Viscéralement attaché à sa famille et à sa lignée, il n'en abandonne pas moins, pour signer ses livres, son prénom et son patronyme de Julien Viaud et prend un nom d'écrivain, Pierre Loti, qui assurera sa gloire. Indéracinable provincial qui revient dans son Rochefort natal après chacune de ses lointaines campagnes maritimes, il célèbre dans ses romans toutes les formes de l'exotisme, aussi bien géographique et vestimentaire que sexuel. Mais quand il séjourne à Rochefort, il transforme à grands frais sa maison natale en un étonnant capharnaüm exotico-historique réunissant dans une unique demeure des pièces de tous les pays et de toutes les époquesSédentaire, il voyage encore, alors qu'en voyage, il passe son temps à se souvenir de son cher foyer provincial. Ailleurs quand il est chez lui, souvent immobile lorsqu'il navigue. Officier de marine consciencieux et pointilleux sur le service, il ne peut s'empêcher d'apparaître maquillé sur la passerelle de commandement. Écrivain renommé, il est le premier à reconnaître qu'il n'est pas un intellectuel et ne lit que fort peu. Élu à l'Académie française plus jeune immortel de France, il préfère les gymnastes aux enseignants, les athlètes aux penseurs, ne cessant de vanter les vertus des exercices physiques et risquant des numéros d'acrobate dans les cirques de province. Exhibitionniste à tout crin qui déclenche les lazzi de ses contemporains, mais introverti dans sa pratique secrète de l'autobiographie. Si, à première vue ses fictions semblent témoigner d'un candide sentimentalisme à l'eau de rose, une lecture plus attentive découvre que les plus innocentes amours avec de charmantes indigènes côtoient souvent la pire prostitution et les précipices de Sodome.

 

Célèbre pour la description des plus beaux paysages turcs, tahitiens, marocains ou égyptiens, il n'a de cesse qu'en virtuose du voile il n'ait décoloré et même effacé les lieux qu'il prétend représenter.

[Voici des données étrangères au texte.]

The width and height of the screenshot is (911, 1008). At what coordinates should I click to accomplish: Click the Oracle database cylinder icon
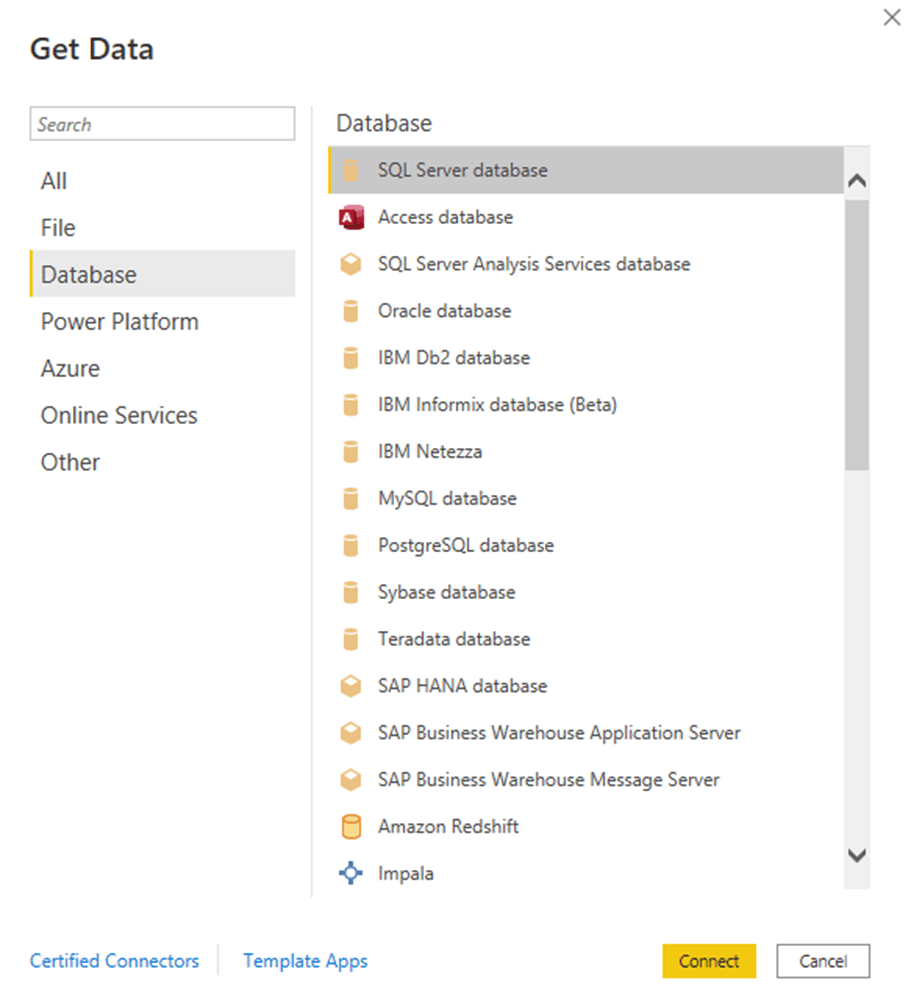[x=351, y=311]
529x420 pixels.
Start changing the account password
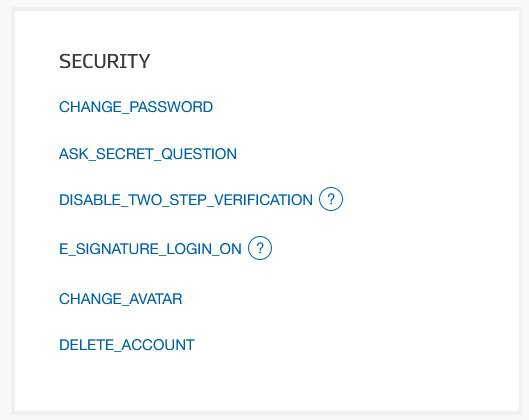136,107
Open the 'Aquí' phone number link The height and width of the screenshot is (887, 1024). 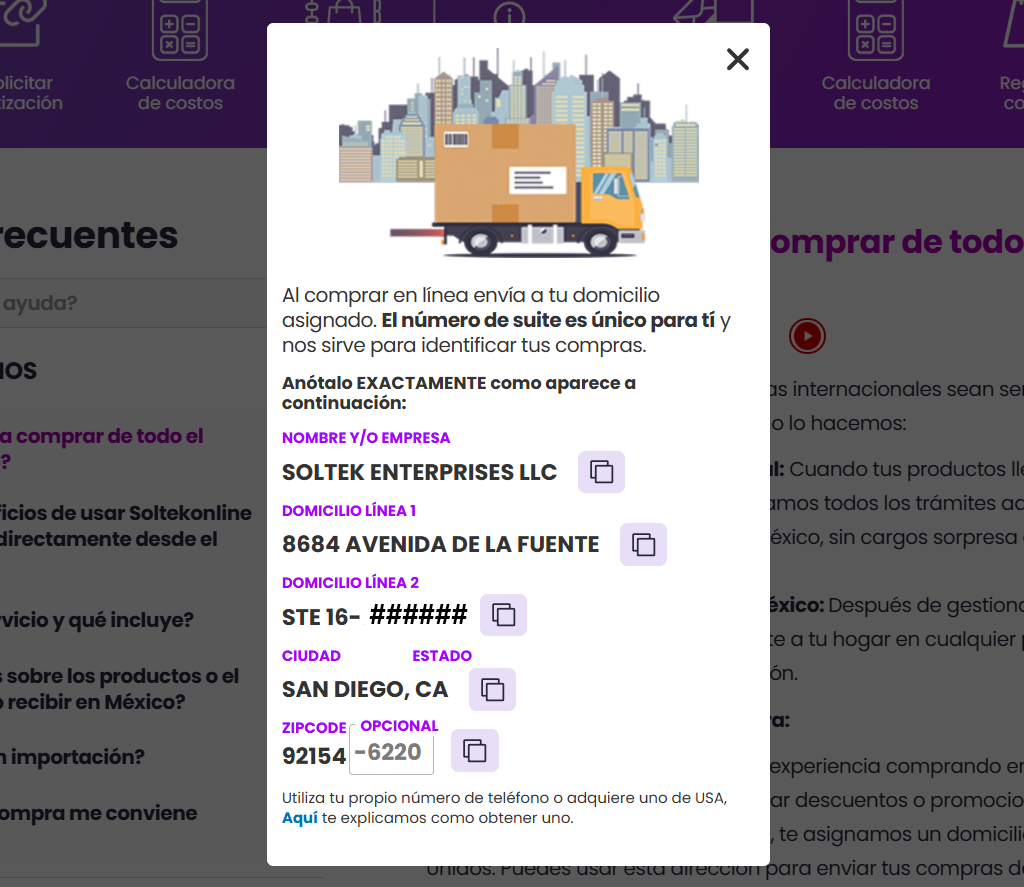click(299, 818)
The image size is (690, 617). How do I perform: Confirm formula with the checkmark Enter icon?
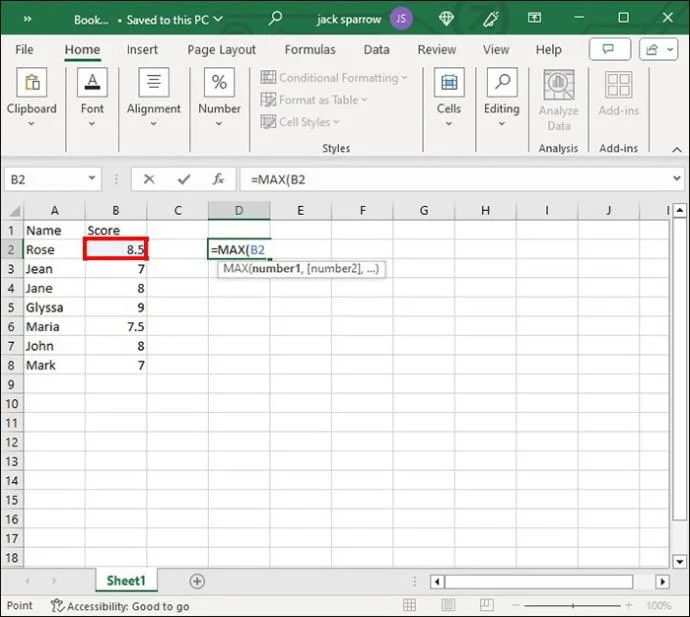[x=183, y=179]
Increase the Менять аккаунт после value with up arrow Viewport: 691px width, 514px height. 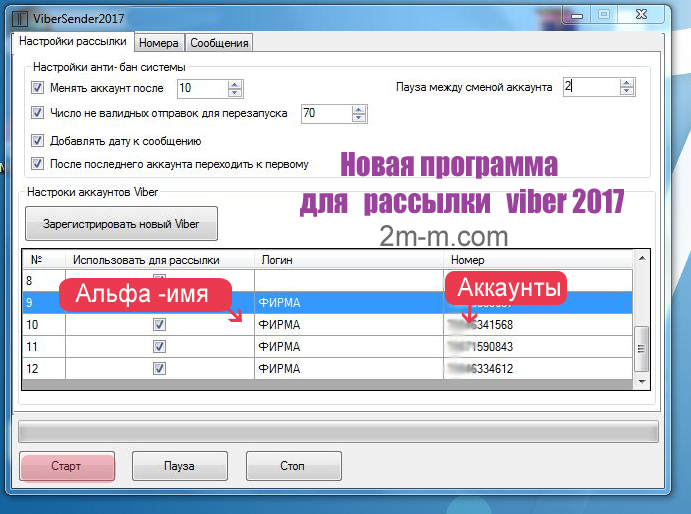(x=235, y=84)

S'il glorifie la vitalité de tous les êtres primitifs, marins bretons et indigènes des lointaines contrées, c'est à proportion même de son obsession de la mort : il transforme toute son œuvre en un immense tombeau où il embaume ses propres écrits.

 

Un perpétuel dédoublement de l'écrivain, qui n'est jamais là où on le croit. Si Pierre Loti a fait retour dans notre modernité (comme le prouve l'article fondateur de Roland Barthes consacré à Aziyadé), c'est qu'il est un sujet ondoyant et divers, fragile et menacé, presque insaisissable à force d'être variable. Vertiges d'une identité instable et fuyante, introuvable et dispersée. S'il ne rate jamais une occasion de prendre un nouveau pseudonyme et s'il adore se déguiser et se faire photographier dans les tenues les plus extravagantes, c'est sans nul doute qu'il ne sait pas vraiment qui il est. Il en rajoute à proportion même qu'il se sent en manque d'identité. Rien de plus lotien justement que cette constante oscillation entre une image grotesque et risible parce qu'excessivement affichée et affectée et une image presque effacée, défaillante parce qu'inconsistante et dissipée.

 

Tout cela ne serait encore rien s'il ne se trouvait que Pierre Loti, qu'admirait beaucoup Marcel Proust, demeure l'un de nos plus grand stylistes. Avec une stupéfiante économie de moyens qui fait de la répétition et même de la banalité les plus sûrs moyens d'une incontestable fascination de son lecteur subjugué et envoûté, il invente un "art du peu" qui lui permet d'être original sans recherche, discret sans platitude, minimaliste sans monotonie. Une écriture blanche qui n'est souvent que l'enveloppement du vide. Sans doute plus encore que ses romans, ce sont ses impressions et ses récits de voyage qui assureront la pérennité de son œuvre.